The New State of Enterprise Identity Research Report Reveals Surprising Insights into How Companies Use Risk Data
An essential part of defining a comprehensive identity and access management (IAM) strategy involves prioritizing cybersecurity initiatives. In the new Saviynt and Ponemon Institute State of Enterprise Identity research report, more than 1000 IT and IT security practitioners in the United States (627) and EMEA (416) weigh in on their organizations’ programs and the solutions used to mitigate cybersecurity, identity & access, and compliance risks.
Let’s take a closer look at how they are (or are not) using risk data to inform priorities in their cybersecurity programs.
Risk Data is the Missing Piece
Based on the premise that you can’t protect against everything all the time, prioritizing risk efforts is essential. The threat landscape is constantly changing as attackers outpace technological advances. If you try to cover everything all the time, you might miss high-priority tasks that leave critical parts of your organization vulnerable. This is why collecting, examining, prioritizing, and responding to risk management data are so important.
One of the key benefits of cyber risk management is facilitating appropriate resource allocation. It answers the questions: where do I have the most exposure, and how can I better protect my organization from attacks? When you know these answers, you can address the risks that matter most for maximum risk reduction, achieving a more efficient allocation of people, processes, and budget.
Risk data is the missing piece. Ignore it at your peril.
Risk Assessment Frameworks: An Important Part of Risk Management
Cybersecurity Risk Assessment Frameworks (RAFs) are well-known and come in many forms. A few examples are:
They may each take a different approach, but they can all be characterized by providing organizations with a methodology to identify, measure, and prioritize security risks. Using an RAF helps companies assess, organize, and share risk information. They also provide consistent methods of assessment, reporting, and documentation.

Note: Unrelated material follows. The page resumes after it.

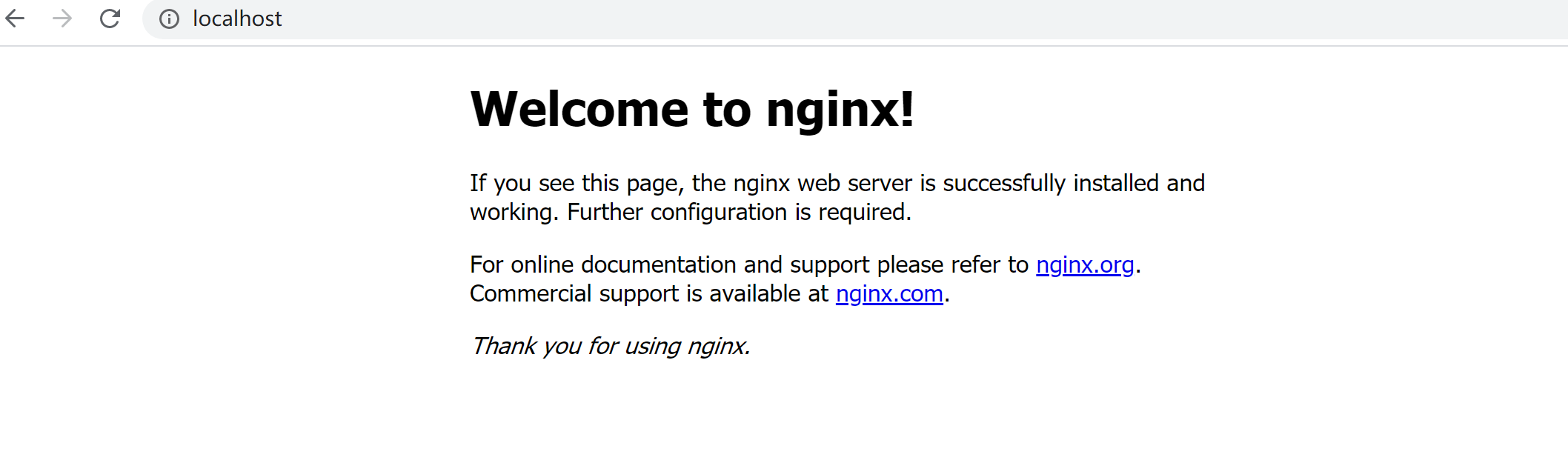This screenshot has width=1568, height=463.
Task: Go back with the browser back arrow
Action: (x=15, y=19)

However, the State of Enterprise Identity report found that organizations are not using risk data effectively, if they are using it at all. When asked to name their organization’s primary challenges in using risk data to inform cybersecurity initiative prioritization and decision making, 54% of respondents say they lack a defined risk assessment framework.

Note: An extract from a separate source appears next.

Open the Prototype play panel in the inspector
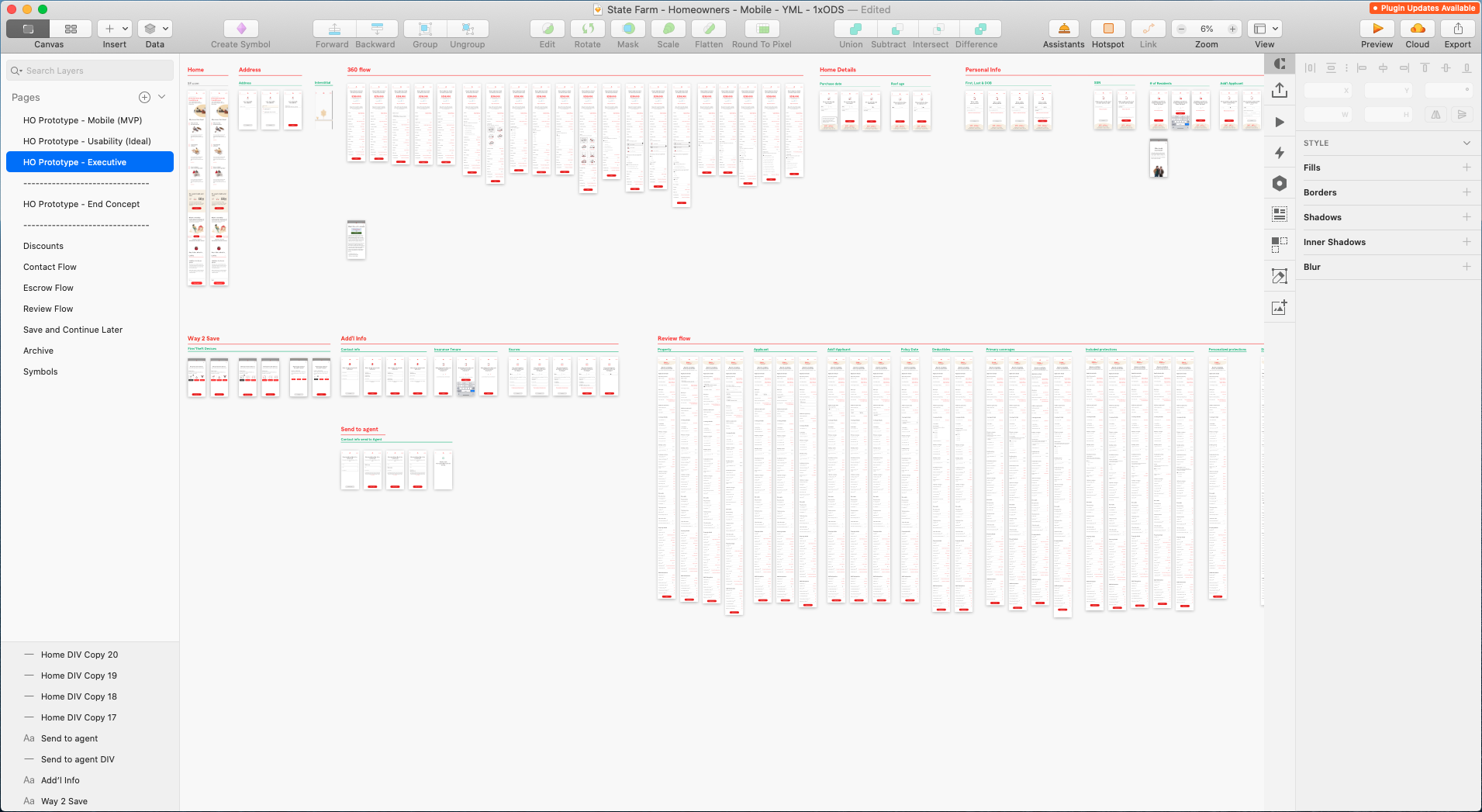Image resolution: width=1482 pixels, height=812 pixels. coord(1280,122)
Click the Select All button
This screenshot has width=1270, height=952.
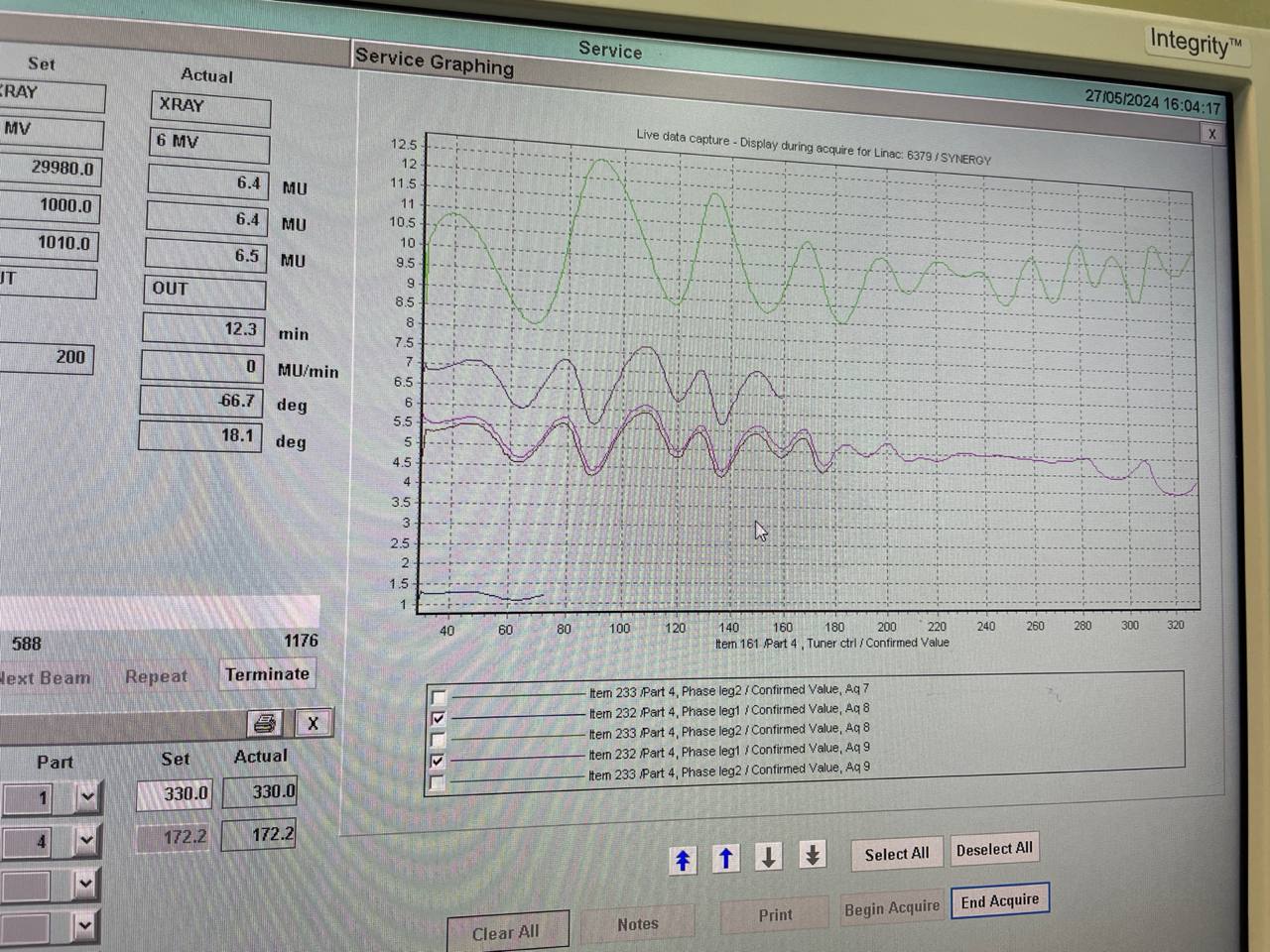[897, 854]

This finding is cause for concern. Risk assessments help an organization identify systems at high risk for attack. Without a consistent framework in play, organizations suffer from a lack of common vocabulary to discuss risks, a lack of consistent assessment methods, and either a lack of a uniform reporting system or no reporting system at all.

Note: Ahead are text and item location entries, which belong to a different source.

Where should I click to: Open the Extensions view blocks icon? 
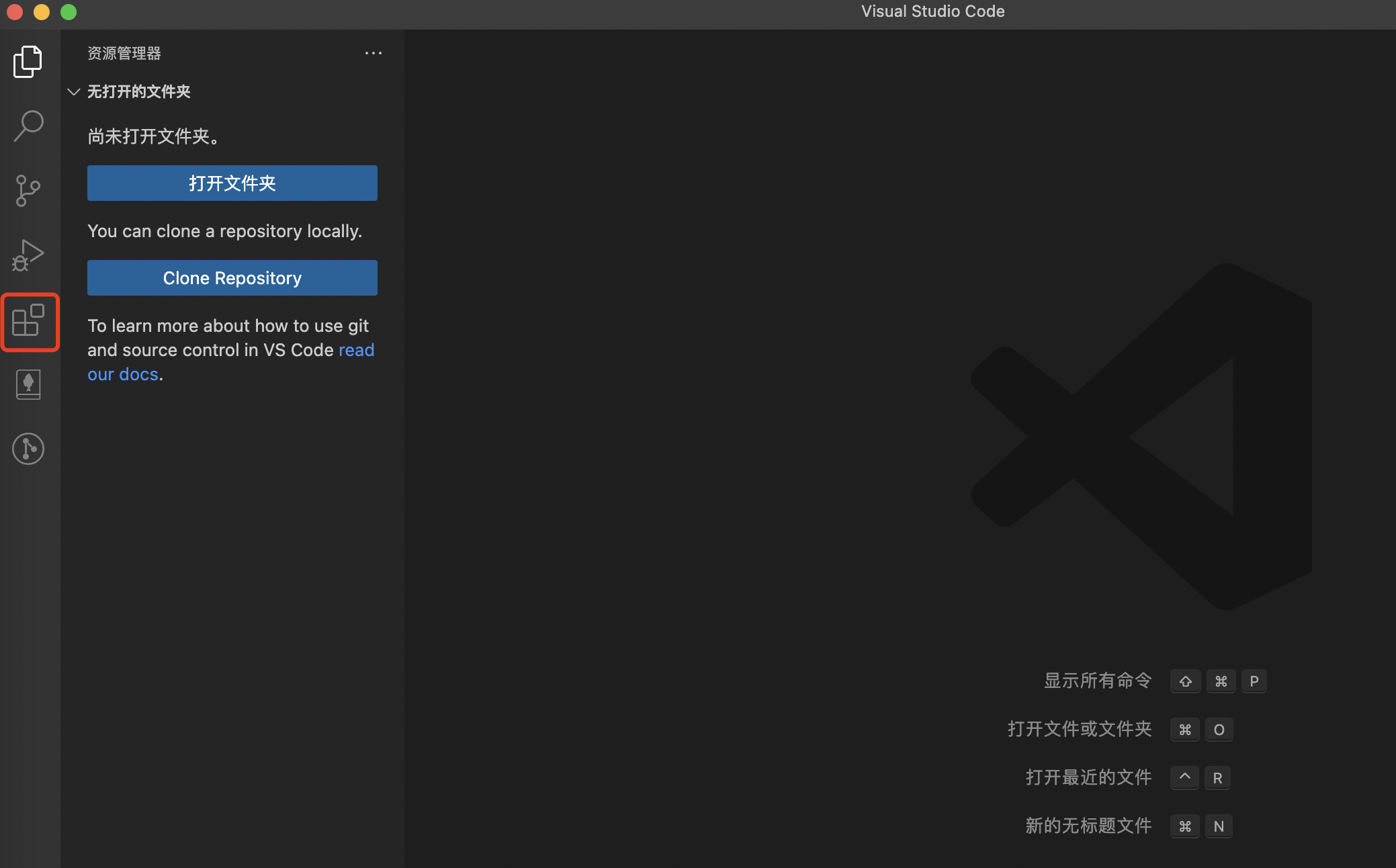[x=28, y=320]
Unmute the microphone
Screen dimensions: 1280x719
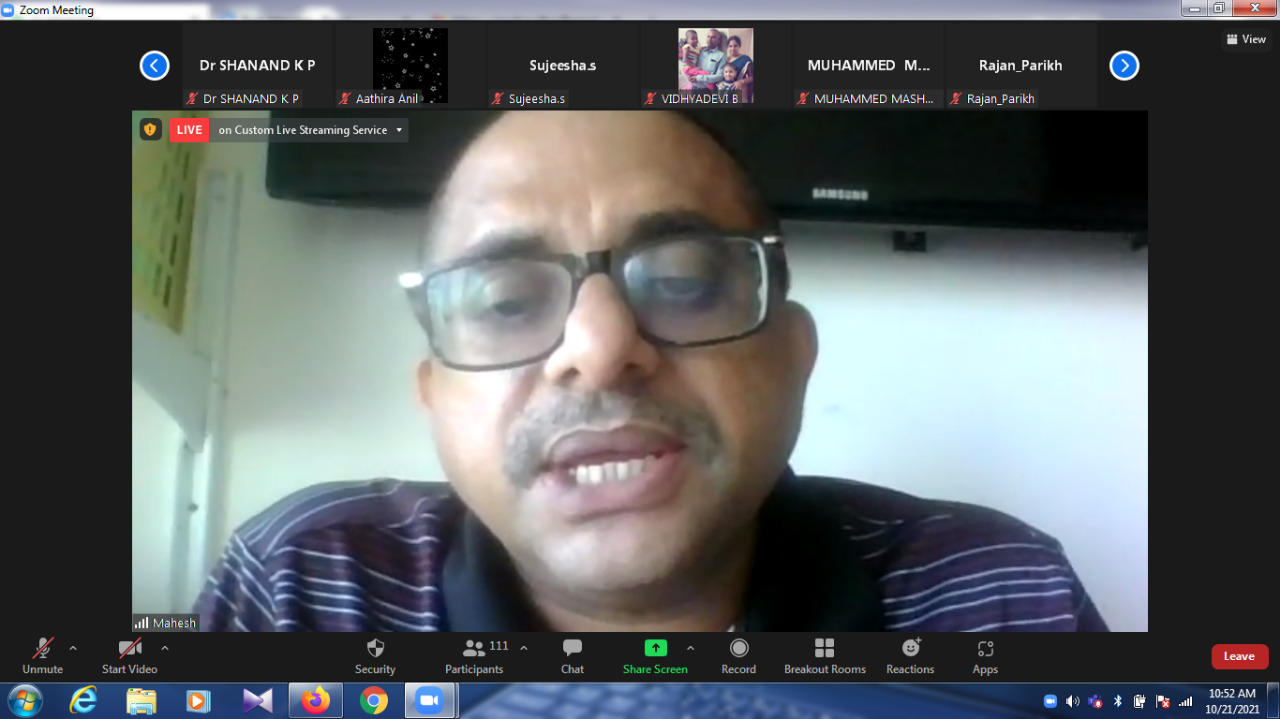(x=42, y=656)
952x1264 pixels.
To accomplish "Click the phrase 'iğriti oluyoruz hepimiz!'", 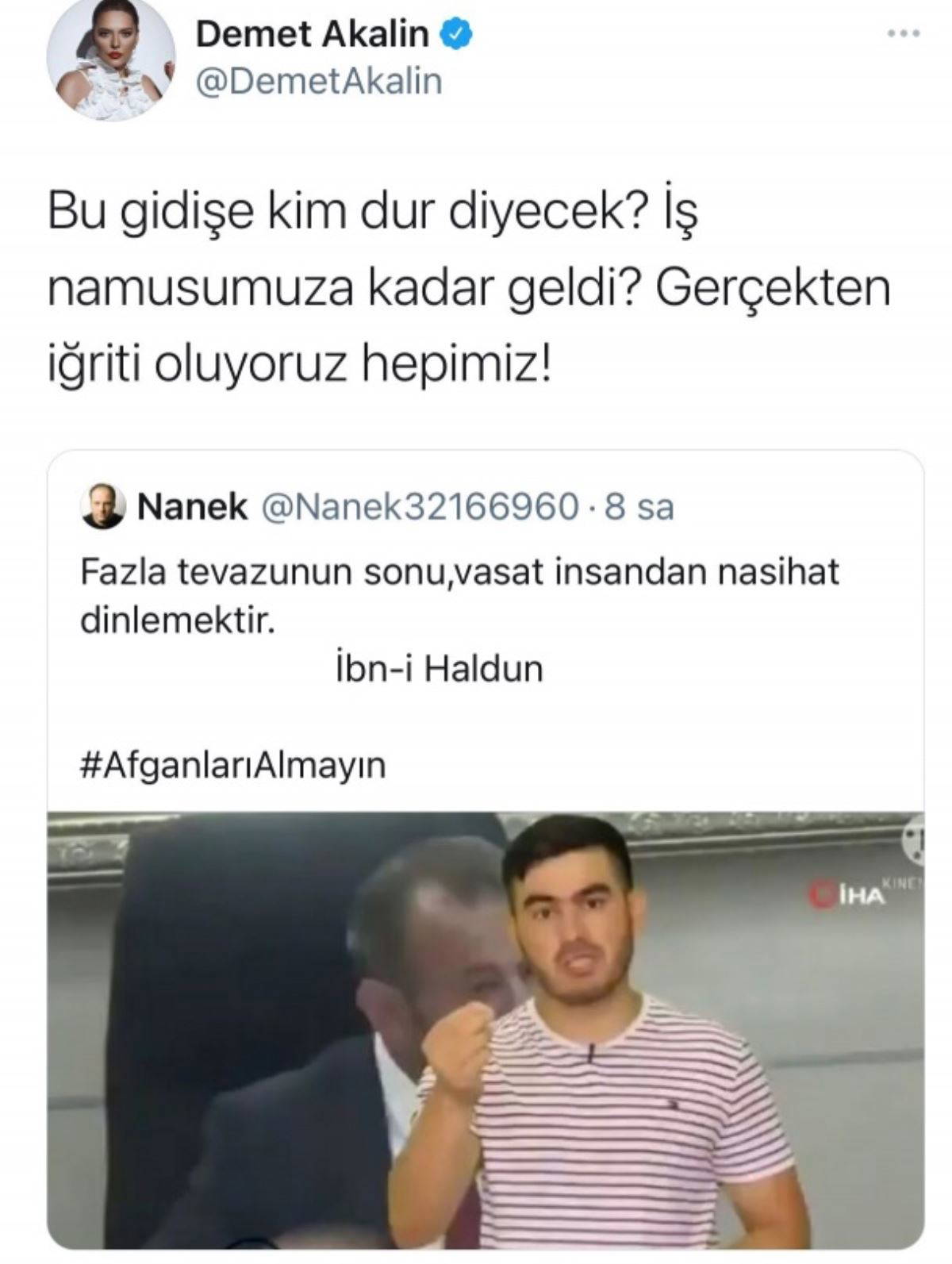I will pos(298,366).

A possible reason for this is that risk assessments are subjective, and therefore may not meet their objectives consistently. This subjectivity may prevent them from being used as documentation for verification audits and compliance reviews. Organizations that don’t have an RAF in place – or have one but don’t use it– are missing a significant opportunity to address threats proactively, along with being able to hone their budgets accordingly and establish a risk-aware culture within their organizations.
Another issue with risk assessment frameworks is that many organizations have more than one in play. The Ponemon report found that 44% of respondents have multiple risk assessment frameworks in use. Because of this, respondents say they have trouble using their data to prioritize cybersecurity initiatives. Correlating risk assessments from multiple frameworks is complicated and open to interpretation and debate, which may contribute to this finding.
Some Don’t Use Risk Data to Prioritize Cybersecurity Initiatives
While organizations struggle to prioritize cybersecurity initiatives because of problems in collecting and assessing risks, the report also found that 44% of respondents say their organizations collect risk data but do not use it to prioritize cybersecurity initiatives. These organizations are missing an opportunity to boost security in the areas that matter most, possibly leaving the door open for cyber attackers.
And perhaps most risky, 26% of respondents say their organizations do not currently map risks at all.
Cybersecurity Should Not Be a Gamble
Identity is one of the favorite attack vectors for bad actors. The Ponemon report found that more than half (56%) of respondents claim their business had an average of three data breaches or other access-related security incidents in the last two years. Further, 52% of these respondents claim the breach was due to a lack of comprehensive identity controls or policies. These results highlight the need for organizations to manage digital, workforce, and consumer identities across modern ecosystems with high-quality identity governance and administration (IGA) solutions.
Most organizations have a Governance, Risk, and Compliance (GRC) program relying on patchwork technologies to reduce risk. These technologies range from multi-factor authentication (MFA) to user and entity behavior analytics (UEBA), and security information and event management (SIEM). IGA supports deeper risk reduction because modern solutions can ingest data from other tools for more holistic security.
Many identity platforms promise – but don’t deliver – lower risk profiles, improved decision making, reduced compliance violations, and Zero Trust. But the right IGA platform is central to coordinated risk reduction and provides a framework for ongoing security effectiveness.